Requirement -> Your answer should be every line with the word "sidebar", copied from the data below.

Collected data ->

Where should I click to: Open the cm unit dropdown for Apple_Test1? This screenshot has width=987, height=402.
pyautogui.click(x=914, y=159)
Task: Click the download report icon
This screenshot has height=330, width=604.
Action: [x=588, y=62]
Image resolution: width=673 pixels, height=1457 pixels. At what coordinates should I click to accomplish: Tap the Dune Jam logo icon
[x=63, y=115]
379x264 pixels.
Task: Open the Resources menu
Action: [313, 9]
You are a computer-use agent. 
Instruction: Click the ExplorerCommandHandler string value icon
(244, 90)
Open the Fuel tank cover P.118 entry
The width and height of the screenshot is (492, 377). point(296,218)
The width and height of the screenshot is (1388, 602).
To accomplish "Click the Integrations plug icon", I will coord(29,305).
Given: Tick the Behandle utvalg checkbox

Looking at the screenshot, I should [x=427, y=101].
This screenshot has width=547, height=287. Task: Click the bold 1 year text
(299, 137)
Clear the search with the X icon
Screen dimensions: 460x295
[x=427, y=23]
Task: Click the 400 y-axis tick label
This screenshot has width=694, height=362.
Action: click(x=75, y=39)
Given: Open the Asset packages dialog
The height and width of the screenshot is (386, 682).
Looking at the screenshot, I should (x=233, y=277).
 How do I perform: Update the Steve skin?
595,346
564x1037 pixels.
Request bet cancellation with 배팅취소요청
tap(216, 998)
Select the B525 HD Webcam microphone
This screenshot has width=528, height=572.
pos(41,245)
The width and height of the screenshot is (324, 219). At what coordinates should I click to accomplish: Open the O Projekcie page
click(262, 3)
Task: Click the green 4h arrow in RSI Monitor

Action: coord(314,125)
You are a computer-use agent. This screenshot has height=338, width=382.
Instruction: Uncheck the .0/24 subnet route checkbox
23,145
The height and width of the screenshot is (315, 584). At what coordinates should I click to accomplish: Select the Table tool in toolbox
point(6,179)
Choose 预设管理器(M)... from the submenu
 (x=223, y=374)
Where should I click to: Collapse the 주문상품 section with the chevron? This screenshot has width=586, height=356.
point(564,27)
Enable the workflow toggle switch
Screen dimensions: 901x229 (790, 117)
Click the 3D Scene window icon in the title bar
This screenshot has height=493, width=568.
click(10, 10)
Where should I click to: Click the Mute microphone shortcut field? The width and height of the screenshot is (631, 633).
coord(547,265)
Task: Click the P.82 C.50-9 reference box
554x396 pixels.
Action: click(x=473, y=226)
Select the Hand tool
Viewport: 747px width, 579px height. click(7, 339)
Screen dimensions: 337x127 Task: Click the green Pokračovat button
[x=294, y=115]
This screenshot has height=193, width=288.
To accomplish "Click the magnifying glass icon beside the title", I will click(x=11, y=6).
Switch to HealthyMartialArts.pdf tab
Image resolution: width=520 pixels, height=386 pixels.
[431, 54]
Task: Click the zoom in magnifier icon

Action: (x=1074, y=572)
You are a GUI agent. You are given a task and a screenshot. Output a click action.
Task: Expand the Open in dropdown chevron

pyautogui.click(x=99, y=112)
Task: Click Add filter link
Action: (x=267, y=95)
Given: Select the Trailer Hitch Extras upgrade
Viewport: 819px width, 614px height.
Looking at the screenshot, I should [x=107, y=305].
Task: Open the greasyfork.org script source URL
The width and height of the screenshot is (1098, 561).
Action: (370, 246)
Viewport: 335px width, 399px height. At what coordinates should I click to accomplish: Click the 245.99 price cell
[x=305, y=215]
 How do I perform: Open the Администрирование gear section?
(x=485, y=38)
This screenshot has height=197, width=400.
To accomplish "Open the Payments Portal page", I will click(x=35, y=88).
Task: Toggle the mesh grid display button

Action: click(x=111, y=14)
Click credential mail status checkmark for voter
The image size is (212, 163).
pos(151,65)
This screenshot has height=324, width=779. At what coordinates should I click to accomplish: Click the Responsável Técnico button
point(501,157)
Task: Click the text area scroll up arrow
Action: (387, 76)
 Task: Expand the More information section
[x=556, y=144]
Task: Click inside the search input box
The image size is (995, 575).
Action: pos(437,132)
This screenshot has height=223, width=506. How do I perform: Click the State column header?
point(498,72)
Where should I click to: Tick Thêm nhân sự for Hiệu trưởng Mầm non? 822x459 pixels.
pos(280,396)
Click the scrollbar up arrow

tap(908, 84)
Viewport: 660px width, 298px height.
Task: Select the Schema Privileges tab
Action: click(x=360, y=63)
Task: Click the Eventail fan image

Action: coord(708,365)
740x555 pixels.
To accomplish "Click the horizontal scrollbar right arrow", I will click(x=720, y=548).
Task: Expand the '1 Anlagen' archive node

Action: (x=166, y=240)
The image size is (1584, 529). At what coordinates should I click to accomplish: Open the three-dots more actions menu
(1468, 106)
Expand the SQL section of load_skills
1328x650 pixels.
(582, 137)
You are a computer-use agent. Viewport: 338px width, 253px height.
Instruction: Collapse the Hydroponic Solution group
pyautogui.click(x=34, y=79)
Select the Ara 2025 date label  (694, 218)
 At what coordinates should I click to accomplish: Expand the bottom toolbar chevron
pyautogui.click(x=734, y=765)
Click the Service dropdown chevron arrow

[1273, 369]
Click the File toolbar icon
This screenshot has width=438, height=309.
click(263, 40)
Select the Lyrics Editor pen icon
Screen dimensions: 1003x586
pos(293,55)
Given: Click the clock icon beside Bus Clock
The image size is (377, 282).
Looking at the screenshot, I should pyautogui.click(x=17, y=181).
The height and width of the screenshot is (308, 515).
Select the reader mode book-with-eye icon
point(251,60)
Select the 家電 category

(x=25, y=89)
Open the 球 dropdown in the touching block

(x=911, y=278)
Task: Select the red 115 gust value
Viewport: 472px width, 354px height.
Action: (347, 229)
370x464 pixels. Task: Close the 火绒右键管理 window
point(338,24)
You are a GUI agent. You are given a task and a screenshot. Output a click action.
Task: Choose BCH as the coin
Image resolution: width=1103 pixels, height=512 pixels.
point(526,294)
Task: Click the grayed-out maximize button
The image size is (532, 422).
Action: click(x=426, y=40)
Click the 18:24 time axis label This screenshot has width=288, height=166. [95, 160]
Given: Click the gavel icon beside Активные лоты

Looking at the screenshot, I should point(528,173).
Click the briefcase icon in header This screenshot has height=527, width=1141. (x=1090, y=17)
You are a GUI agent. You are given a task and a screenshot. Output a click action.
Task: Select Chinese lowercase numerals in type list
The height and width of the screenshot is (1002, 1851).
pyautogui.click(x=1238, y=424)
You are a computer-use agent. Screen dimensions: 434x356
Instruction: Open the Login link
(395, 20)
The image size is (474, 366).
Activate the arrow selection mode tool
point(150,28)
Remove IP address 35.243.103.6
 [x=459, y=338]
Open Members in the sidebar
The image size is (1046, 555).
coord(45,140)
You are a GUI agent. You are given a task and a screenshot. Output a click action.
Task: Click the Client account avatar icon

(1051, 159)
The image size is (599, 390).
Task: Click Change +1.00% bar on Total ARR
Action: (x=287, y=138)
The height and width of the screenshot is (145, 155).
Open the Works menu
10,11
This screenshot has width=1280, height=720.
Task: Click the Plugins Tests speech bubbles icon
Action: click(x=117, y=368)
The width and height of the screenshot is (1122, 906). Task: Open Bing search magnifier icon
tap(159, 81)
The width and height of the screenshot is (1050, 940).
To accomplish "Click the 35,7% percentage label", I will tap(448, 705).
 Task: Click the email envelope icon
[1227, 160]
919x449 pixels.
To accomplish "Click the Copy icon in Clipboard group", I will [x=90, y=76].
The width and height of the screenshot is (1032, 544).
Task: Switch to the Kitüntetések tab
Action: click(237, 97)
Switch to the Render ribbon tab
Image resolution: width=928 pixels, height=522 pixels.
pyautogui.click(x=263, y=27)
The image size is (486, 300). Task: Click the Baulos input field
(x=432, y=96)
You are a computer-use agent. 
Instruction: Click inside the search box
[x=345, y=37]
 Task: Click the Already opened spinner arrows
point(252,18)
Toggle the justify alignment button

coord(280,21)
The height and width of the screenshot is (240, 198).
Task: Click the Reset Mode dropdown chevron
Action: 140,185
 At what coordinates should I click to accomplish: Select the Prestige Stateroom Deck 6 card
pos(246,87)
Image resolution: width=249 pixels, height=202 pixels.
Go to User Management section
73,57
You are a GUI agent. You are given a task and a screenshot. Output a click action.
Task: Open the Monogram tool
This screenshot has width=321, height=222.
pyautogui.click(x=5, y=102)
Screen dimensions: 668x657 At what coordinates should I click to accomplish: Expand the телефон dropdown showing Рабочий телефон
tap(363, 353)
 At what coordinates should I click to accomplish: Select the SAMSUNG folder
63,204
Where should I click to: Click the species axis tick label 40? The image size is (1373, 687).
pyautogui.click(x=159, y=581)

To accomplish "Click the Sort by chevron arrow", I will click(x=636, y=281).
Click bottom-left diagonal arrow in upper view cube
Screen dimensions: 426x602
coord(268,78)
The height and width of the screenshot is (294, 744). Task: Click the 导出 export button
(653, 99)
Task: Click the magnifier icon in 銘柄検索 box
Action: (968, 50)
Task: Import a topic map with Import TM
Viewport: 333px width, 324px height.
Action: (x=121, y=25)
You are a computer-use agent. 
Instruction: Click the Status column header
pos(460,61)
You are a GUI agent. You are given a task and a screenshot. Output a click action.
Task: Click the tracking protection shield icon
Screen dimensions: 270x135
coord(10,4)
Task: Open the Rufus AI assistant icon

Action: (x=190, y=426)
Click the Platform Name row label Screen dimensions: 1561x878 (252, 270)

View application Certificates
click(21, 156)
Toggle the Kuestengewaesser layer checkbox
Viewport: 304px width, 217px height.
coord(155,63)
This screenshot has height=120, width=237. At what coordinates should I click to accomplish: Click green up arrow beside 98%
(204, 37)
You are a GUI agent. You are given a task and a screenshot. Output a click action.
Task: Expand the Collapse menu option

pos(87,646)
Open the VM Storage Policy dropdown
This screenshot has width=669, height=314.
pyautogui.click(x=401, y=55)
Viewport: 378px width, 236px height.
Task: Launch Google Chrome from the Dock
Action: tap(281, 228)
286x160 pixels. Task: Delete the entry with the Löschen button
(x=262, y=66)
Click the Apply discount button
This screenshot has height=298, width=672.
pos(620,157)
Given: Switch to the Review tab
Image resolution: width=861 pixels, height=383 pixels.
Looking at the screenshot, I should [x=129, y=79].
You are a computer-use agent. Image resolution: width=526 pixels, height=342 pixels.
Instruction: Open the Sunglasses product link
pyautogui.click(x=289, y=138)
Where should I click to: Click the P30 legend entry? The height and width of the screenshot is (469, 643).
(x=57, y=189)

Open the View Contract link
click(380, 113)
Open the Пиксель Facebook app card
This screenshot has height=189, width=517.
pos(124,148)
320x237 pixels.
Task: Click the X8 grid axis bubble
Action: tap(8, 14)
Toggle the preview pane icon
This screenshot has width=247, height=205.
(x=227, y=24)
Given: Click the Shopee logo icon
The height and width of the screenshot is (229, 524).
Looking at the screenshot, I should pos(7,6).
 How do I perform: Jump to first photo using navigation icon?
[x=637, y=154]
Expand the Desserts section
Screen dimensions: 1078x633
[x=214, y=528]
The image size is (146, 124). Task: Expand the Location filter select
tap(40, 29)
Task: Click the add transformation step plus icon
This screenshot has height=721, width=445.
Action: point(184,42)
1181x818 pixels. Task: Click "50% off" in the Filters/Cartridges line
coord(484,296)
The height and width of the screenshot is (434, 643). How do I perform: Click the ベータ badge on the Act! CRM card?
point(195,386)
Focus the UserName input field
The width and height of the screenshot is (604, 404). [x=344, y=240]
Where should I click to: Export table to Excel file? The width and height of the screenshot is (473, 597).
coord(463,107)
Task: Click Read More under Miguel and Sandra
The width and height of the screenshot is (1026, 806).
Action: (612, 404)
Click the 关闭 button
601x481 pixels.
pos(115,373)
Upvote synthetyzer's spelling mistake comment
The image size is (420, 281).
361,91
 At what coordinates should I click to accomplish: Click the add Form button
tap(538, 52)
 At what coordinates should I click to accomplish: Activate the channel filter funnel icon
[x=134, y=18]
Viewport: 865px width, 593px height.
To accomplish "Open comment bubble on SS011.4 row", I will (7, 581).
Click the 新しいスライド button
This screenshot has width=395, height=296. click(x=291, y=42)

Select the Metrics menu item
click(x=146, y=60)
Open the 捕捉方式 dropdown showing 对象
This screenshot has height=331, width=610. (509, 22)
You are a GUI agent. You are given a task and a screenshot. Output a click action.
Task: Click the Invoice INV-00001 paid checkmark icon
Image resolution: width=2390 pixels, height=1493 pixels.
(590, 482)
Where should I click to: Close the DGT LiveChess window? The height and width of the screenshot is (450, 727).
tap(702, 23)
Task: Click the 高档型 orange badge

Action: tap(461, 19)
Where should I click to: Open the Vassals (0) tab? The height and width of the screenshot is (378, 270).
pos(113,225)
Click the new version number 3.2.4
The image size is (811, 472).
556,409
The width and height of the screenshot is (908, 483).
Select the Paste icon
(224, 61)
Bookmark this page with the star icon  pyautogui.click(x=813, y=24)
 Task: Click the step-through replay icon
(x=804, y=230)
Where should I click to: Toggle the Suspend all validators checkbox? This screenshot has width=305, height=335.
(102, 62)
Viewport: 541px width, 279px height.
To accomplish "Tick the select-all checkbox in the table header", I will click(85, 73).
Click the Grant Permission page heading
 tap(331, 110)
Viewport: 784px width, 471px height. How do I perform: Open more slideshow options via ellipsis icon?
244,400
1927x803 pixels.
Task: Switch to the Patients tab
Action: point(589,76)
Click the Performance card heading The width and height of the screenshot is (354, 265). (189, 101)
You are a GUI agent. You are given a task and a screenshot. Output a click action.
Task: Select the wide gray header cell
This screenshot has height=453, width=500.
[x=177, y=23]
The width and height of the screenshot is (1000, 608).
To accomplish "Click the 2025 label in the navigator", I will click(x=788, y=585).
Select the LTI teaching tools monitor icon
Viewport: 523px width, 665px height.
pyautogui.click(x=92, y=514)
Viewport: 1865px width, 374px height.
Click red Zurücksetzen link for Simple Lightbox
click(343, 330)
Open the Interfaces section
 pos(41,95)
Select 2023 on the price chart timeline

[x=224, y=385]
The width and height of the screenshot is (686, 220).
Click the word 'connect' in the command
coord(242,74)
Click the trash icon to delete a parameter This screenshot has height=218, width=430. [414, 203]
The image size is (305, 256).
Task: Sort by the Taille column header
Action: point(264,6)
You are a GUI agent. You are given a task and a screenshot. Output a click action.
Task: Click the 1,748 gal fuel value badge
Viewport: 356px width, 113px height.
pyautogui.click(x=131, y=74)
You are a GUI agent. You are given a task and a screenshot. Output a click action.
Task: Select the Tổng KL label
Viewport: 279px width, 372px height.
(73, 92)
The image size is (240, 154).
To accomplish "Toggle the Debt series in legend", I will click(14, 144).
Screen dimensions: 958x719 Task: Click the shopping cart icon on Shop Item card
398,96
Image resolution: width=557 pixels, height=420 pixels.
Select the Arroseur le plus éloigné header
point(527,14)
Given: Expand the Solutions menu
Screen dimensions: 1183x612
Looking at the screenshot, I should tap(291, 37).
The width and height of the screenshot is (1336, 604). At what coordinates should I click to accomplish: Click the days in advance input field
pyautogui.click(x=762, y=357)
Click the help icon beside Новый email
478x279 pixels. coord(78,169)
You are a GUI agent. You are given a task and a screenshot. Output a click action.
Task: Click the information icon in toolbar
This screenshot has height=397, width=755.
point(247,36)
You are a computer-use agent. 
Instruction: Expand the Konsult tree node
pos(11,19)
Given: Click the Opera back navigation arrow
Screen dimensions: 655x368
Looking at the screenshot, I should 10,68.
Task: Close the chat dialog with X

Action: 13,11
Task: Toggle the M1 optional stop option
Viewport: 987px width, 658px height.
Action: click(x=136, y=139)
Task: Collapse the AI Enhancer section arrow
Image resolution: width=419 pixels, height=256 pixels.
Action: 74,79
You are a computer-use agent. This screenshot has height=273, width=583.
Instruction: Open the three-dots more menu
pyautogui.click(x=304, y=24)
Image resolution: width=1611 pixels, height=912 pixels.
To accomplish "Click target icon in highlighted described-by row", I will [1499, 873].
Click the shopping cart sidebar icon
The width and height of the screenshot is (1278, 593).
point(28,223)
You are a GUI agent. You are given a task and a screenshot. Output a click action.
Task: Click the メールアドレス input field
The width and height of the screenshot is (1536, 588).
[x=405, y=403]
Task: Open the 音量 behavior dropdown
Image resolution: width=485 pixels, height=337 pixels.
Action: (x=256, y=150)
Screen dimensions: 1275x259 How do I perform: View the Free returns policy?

Response for this exercise ->
Open Members in the sidebar
Click the shopping cart sidebar icon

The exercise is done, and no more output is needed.